## Stored data entries
# # # # #
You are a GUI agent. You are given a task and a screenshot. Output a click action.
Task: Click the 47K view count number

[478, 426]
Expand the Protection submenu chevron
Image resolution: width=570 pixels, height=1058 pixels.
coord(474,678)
# # # # #
## Problem statement
Give the records again, complete and exact.

## Exercise response
You are a GUI agent. You are given a task and a screenshot. Output a click action.
Task: Click the 47K view count number

[478, 426]
Expand the Protection submenu chevron
Image resolution: width=570 pixels, height=1058 pixels.
coord(474,678)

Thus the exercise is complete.